DIRECTION
Reproduce verbatim the part of the listing that opens with the line containing "Task: Open the Reporting & Analytics menu" and closes with the line containing "I will coord(75,4).", both lines included.

----

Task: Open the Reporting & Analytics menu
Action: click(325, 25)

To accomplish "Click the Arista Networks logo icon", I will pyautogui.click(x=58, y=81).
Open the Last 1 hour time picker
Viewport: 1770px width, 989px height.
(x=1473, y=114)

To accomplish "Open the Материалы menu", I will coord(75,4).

----

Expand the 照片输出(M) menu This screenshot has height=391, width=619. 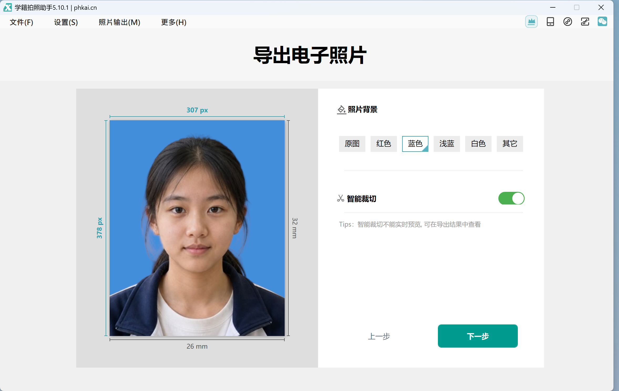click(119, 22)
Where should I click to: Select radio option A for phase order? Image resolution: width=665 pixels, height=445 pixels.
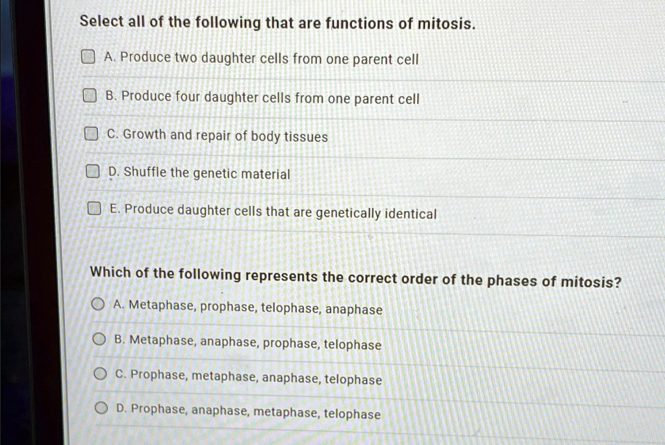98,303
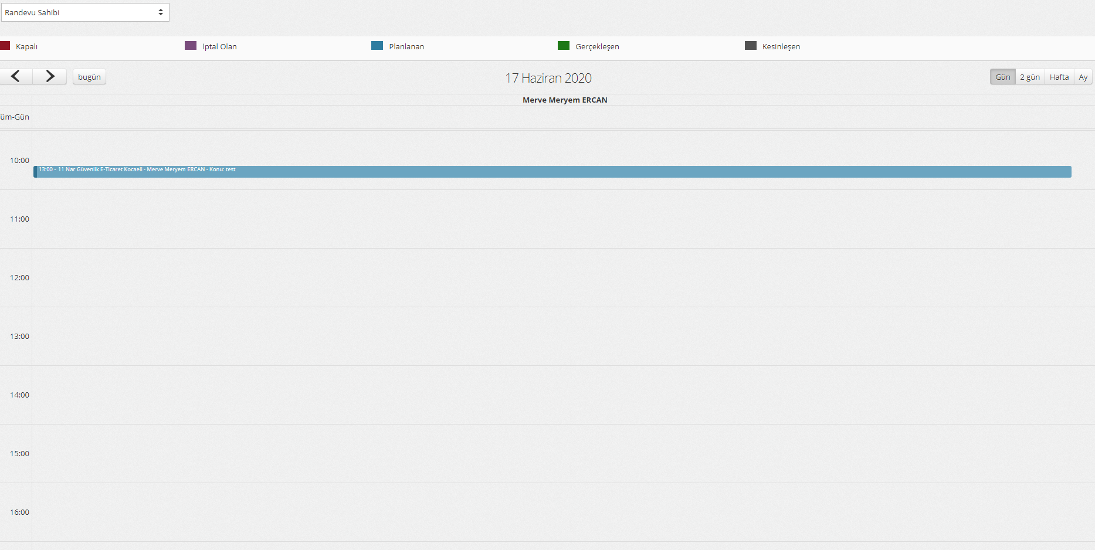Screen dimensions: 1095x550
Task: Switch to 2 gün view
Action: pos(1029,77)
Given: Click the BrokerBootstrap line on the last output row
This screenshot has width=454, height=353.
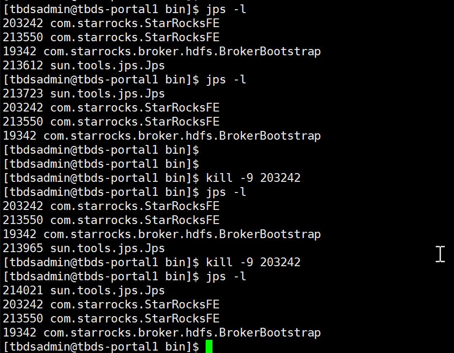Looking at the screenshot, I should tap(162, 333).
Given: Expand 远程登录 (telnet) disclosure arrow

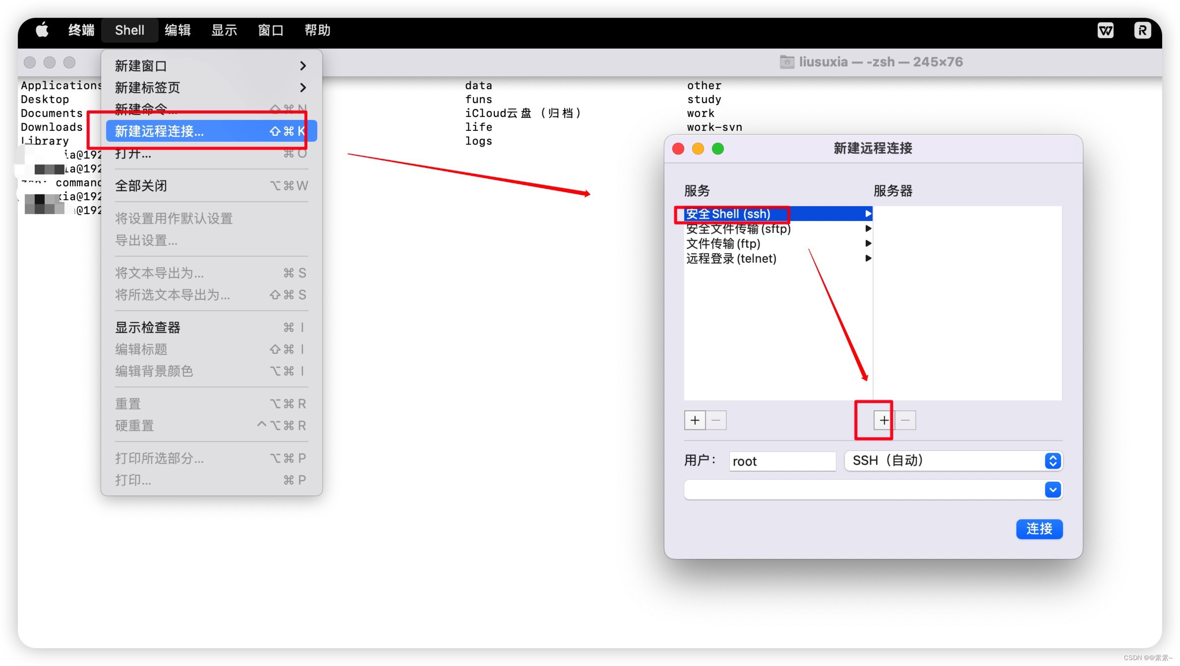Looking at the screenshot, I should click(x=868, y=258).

----

RESULT OF THE TASK
Task: Open the Reporting & Analytics menu
Action: click(325, 25)

To accomplish "Click the Arista Networks logo icon", I will pyautogui.click(x=58, y=81).
Open the Last 1 hour time picker
Viewport: 1770px width, 989px height.
(x=1473, y=114)

To accomplish "Open the Материалы menu", I will coord(75,4).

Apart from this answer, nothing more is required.